Switzerland and Cameroon, also in Brazil's group, kicked off Thursday's action in Qatar, with the Swiss winning 1-0 courtesy of a goal from Cameroon-born Breel Embolo.
The forward struck three minutes into the second half at Al Janoub Stadium as Switzerland secured a vital three points.
Granit Xhaka and Remo Freuler worked the ball out wide on the right to Xherdan Shaqiri, whose low cross into the area was swept home by an unmarked Embolo, who chose not to celebrate against his birth country.
"It's quite special for him because of his links to Cameroon – I'm very happy he's playing for us," said Swiss goalkeeper Yann Sommer. "He's always right there when you need him."

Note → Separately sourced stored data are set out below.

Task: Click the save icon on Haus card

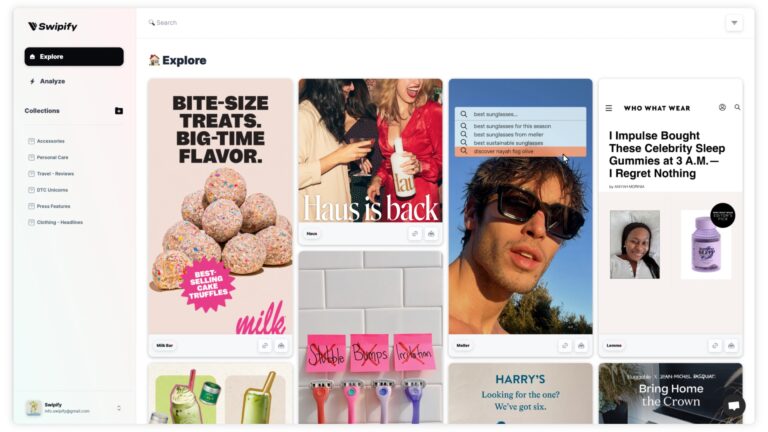Action: [x=431, y=234]
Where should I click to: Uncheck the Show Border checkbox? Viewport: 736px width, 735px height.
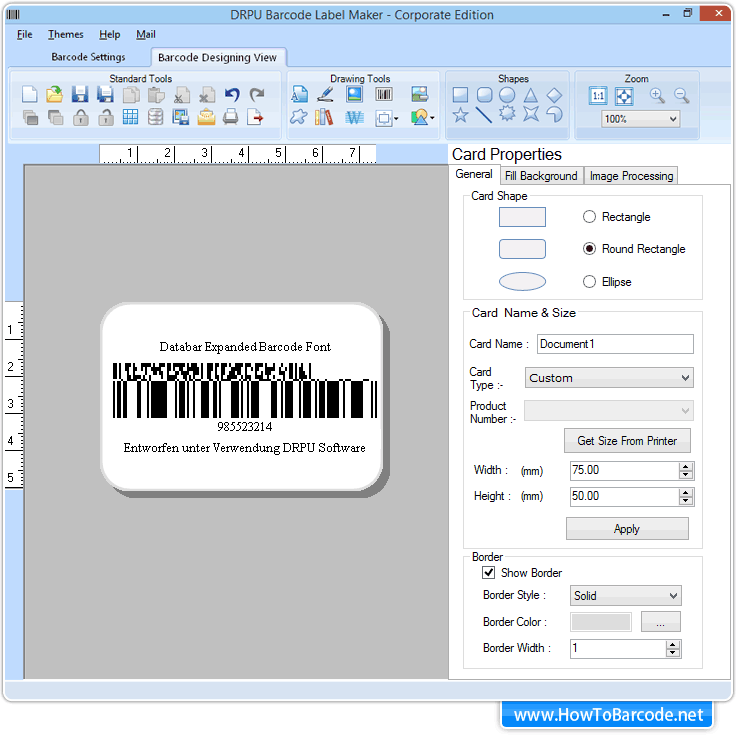coord(489,573)
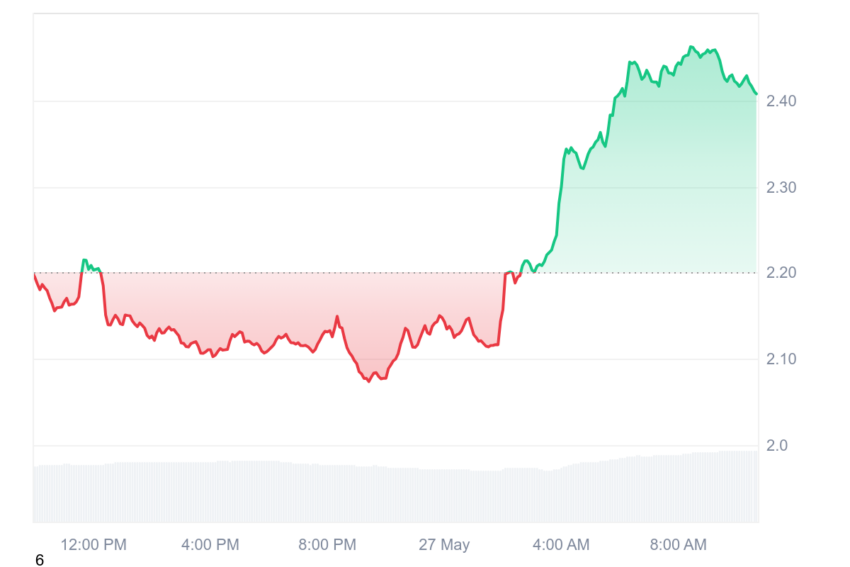
Task: Click inside the green shaded gain area
Action: coord(661,190)
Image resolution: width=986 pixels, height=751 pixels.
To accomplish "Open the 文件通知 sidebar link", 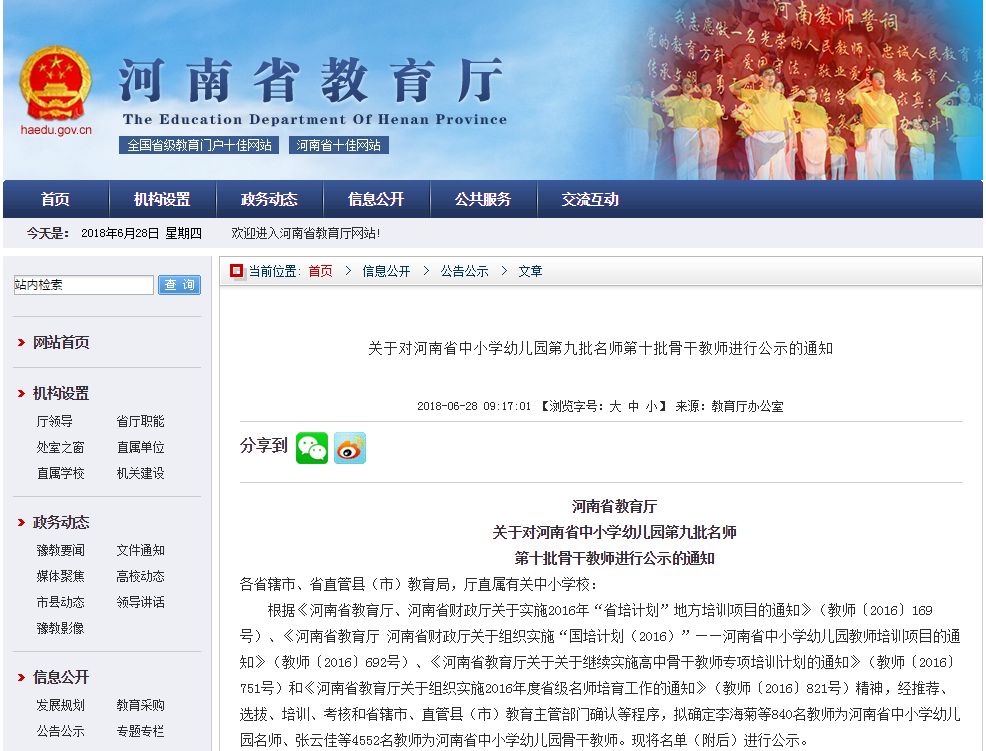I will point(139,549).
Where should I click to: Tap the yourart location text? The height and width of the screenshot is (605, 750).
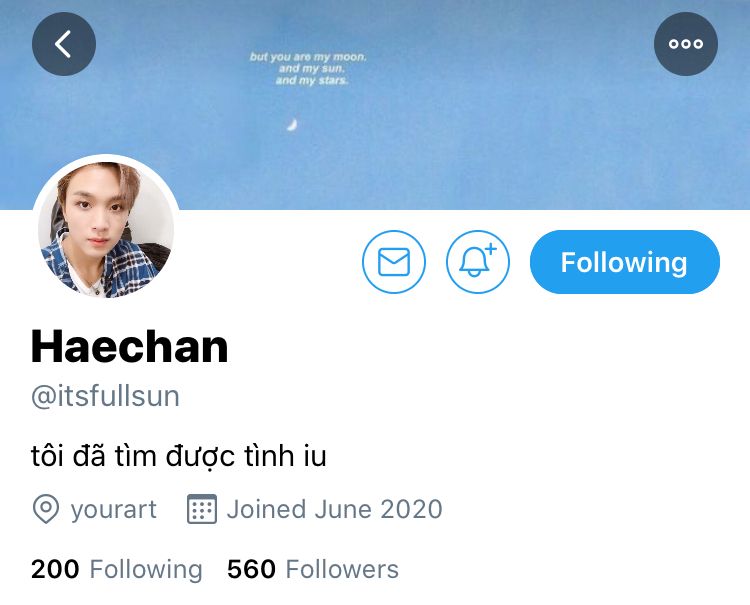tap(114, 509)
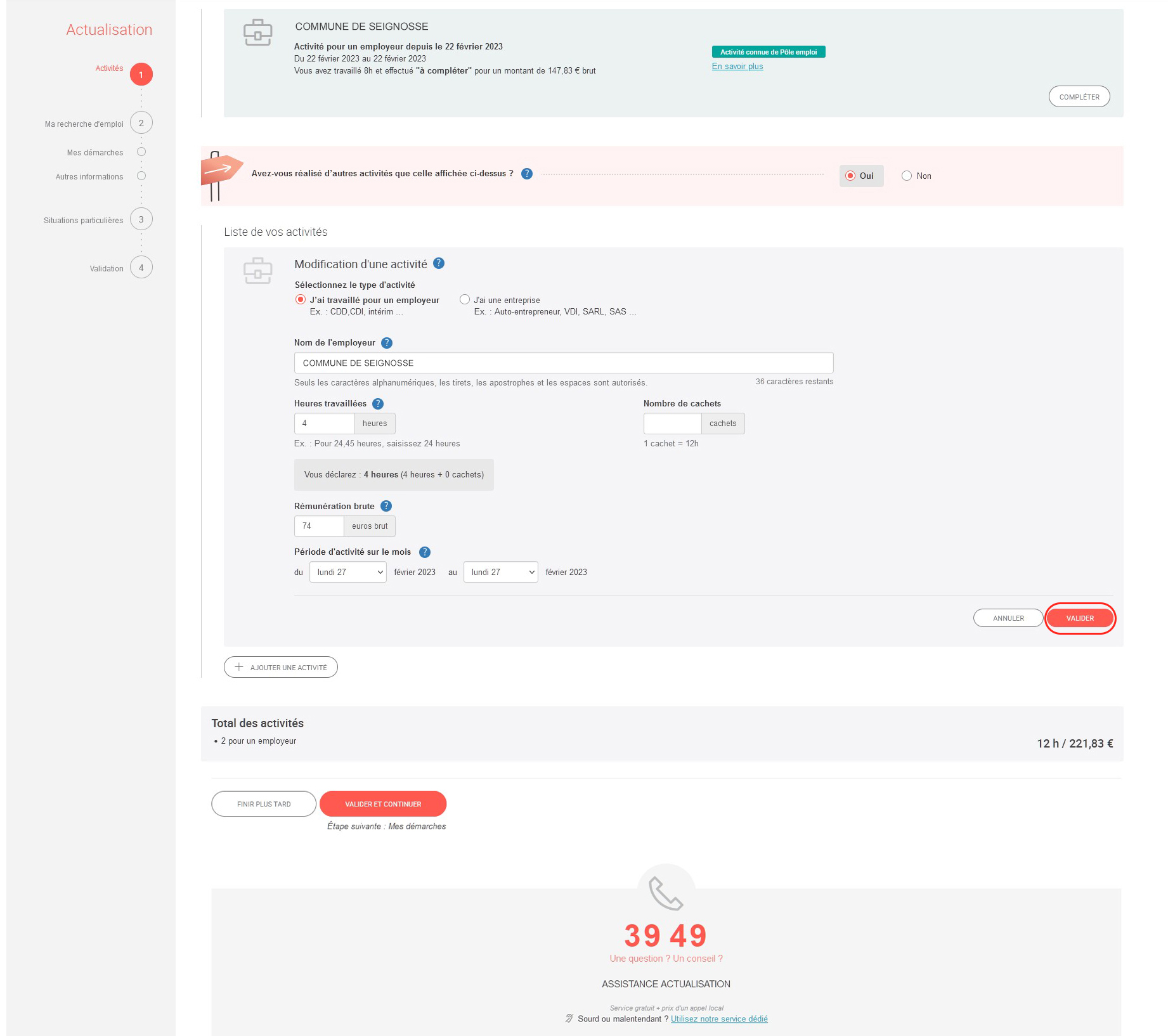Open the 'au' end date dropdown
Screen dimensions: 1168x1036
tap(500, 572)
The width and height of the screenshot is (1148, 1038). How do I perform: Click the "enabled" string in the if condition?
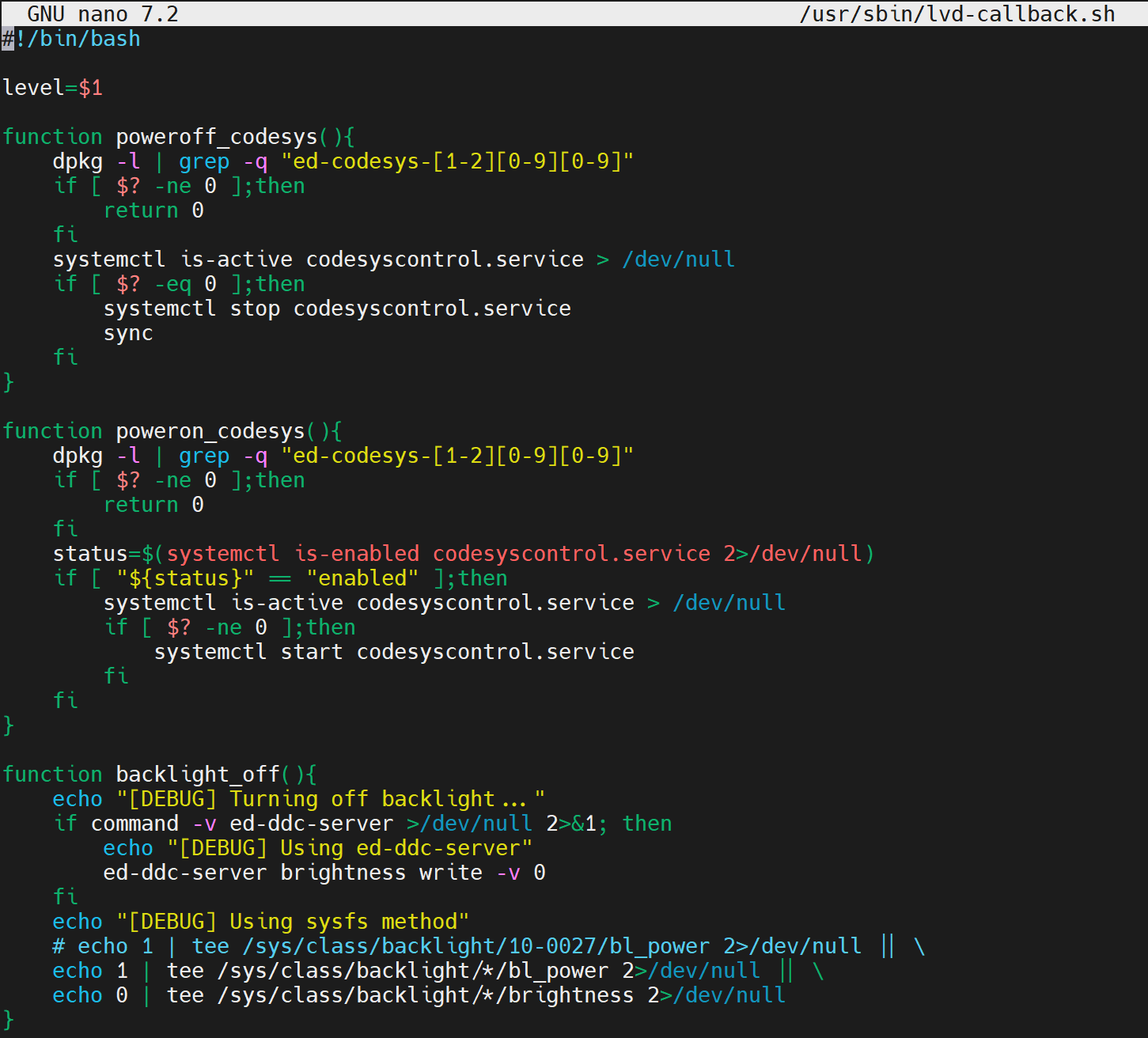click(x=362, y=578)
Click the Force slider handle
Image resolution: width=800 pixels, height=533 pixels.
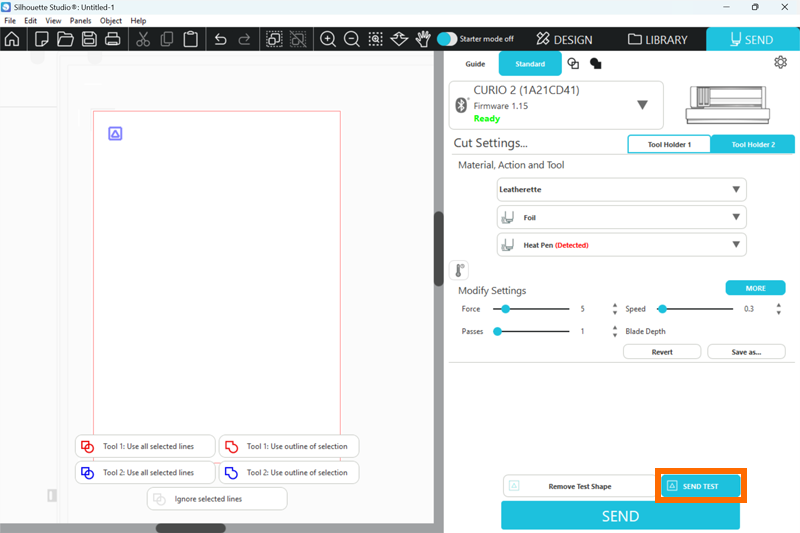point(506,309)
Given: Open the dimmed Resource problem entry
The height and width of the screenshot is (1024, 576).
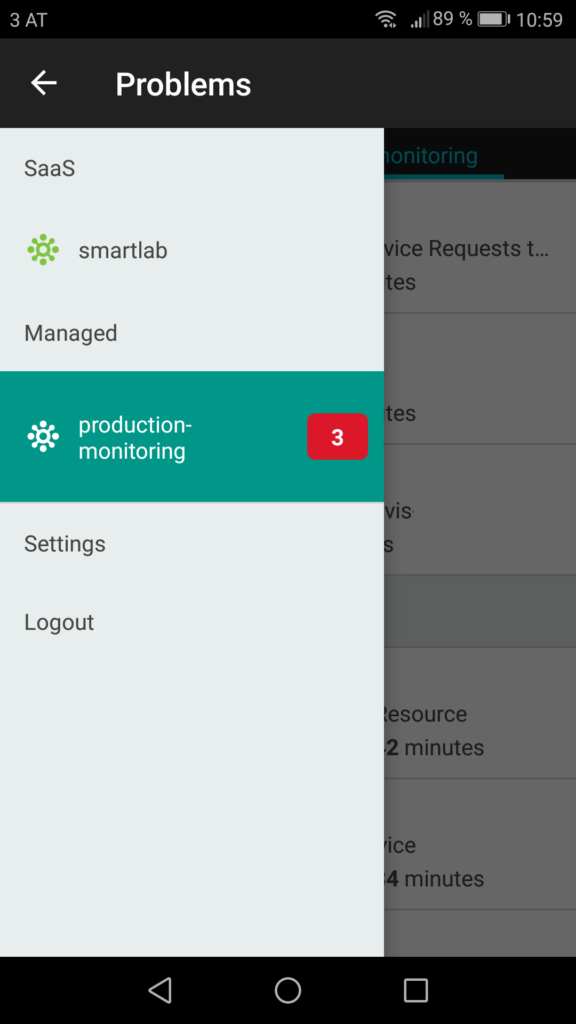Looking at the screenshot, I should (x=480, y=730).
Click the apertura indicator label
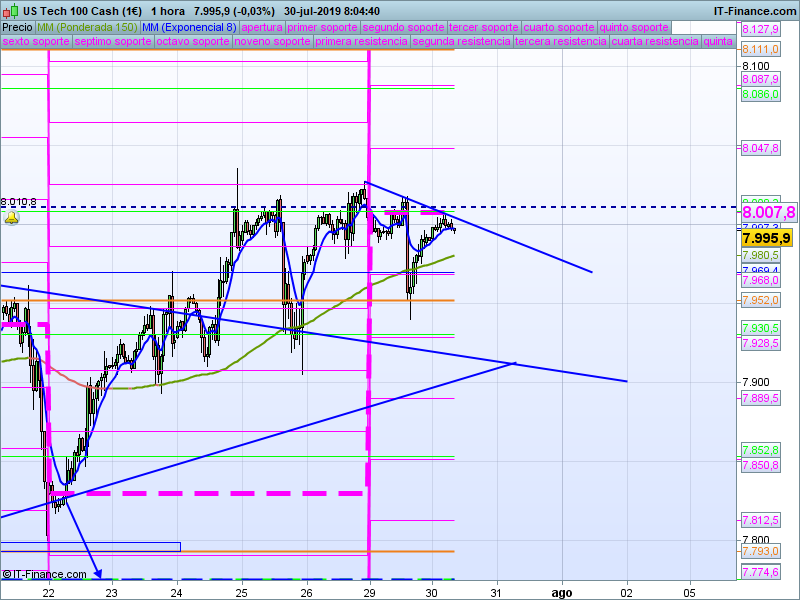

Defeat condemned Cameroon to their eighth straight loss at World Cups – a miserable run stretching all the way back to 2002.
In Thursday's other game, the return of Tottenham star Son Heung-min was not enough to inspire South Korea to victory with the Asian side grinding out a 0-0 draw with Uruguay in Group H.
The striker wore a mask to protect the injury he suffered while playing in the Champions League for Spurs as South Korea took a point in their opener.
The 30-year-old had surgery for fractures around his left eye just three weeks ago and this was his first time playing competitively since.
"I feel ok, I'm not the only one to wear a mask, some players wear masks. I feel comfortable," he told reporters afterwards. "I'm just happy to be here, happy with the mask that I could play, it's just so amazing."
Meanwhile, the shockwaves from Germany's monumental upset defeat to Japan on Wednesday continued to reverberate, with coach Hansi Flick warning no member of his team was safe after the 2-1 loss.
The four-time champions, who next face Spain, are facing a nightmare scenario of a second consecutive group-stage exit after their early departure in Russia in 2018.
"You can understand that we are discussing every matter of personnel and every position," Flick said.